Segment Start: Given records
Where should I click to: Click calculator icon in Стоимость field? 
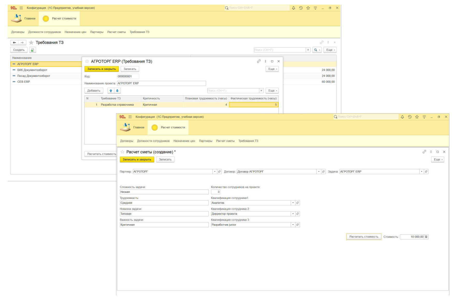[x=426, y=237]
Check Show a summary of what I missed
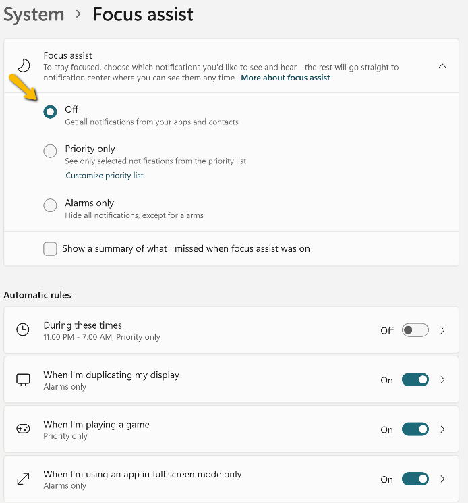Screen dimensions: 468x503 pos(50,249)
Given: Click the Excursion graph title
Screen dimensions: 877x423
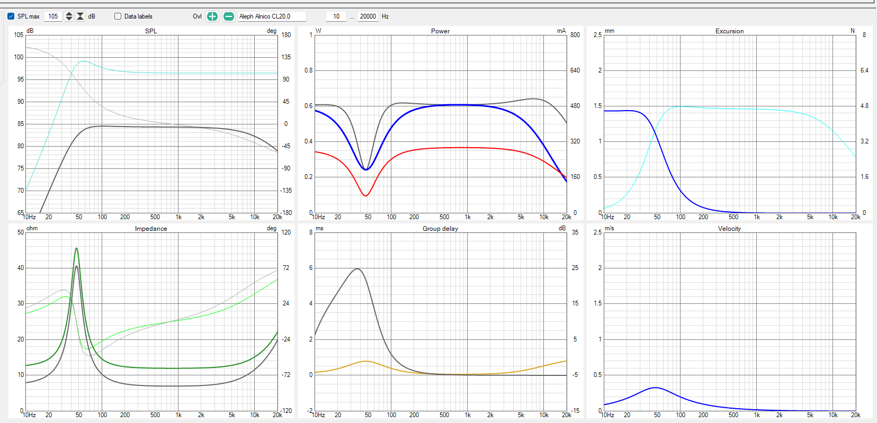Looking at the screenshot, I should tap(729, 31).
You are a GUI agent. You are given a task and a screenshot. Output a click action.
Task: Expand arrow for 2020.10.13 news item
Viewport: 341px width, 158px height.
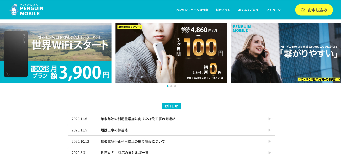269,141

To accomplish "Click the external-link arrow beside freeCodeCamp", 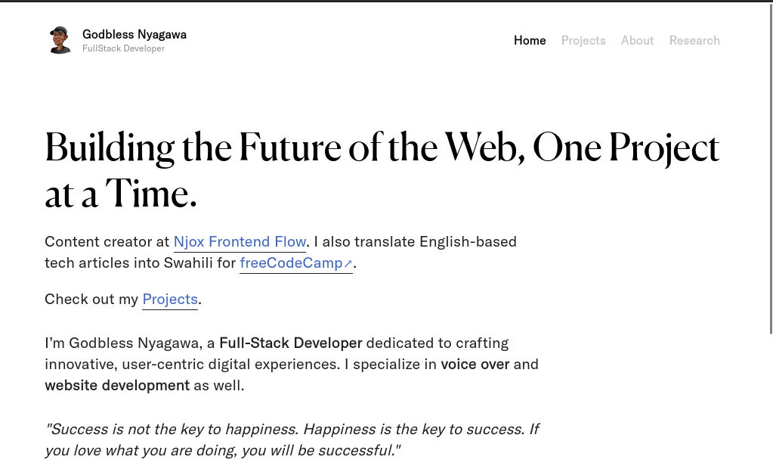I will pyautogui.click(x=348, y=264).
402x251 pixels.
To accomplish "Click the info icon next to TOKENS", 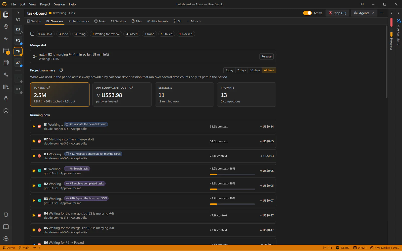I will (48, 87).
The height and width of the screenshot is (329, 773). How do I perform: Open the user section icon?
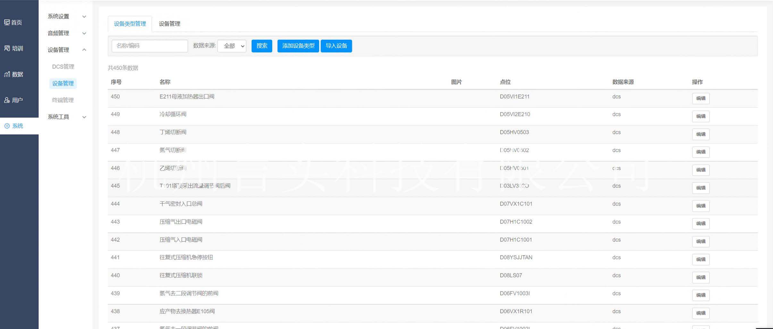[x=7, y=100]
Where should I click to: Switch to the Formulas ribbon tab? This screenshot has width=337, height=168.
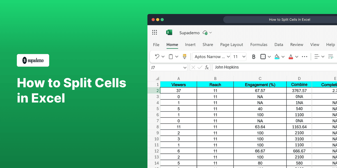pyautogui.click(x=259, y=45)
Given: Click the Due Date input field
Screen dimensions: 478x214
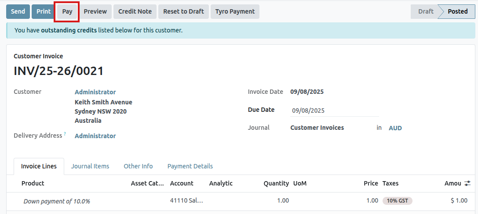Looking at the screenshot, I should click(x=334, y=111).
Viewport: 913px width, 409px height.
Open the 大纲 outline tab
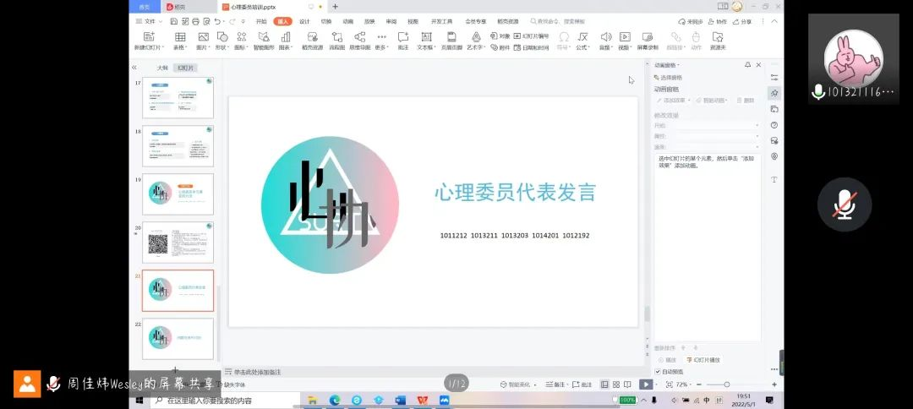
Segment End: Given records
# Assignment:
Each line from the one containing "The height and" through the last line of the entries above should be duplicated exactly, both included; leave out pictures and add nothing.

# Reply:
The height and width of the screenshot is (329, 773). How do I perform: Open the user section icon?
[x=7, y=100]
Where should I click to: Switch to the Formulas ribbon tab? This screenshot has width=337, height=168.
pyautogui.click(x=259, y=45)
Given: Click the Due Date input field
Screen dimensions: 478x214
Looking at the screenshot, I should click(x=334, y=111).
Viewport: 913px width, 409px height.
Open the 大纲 outline tab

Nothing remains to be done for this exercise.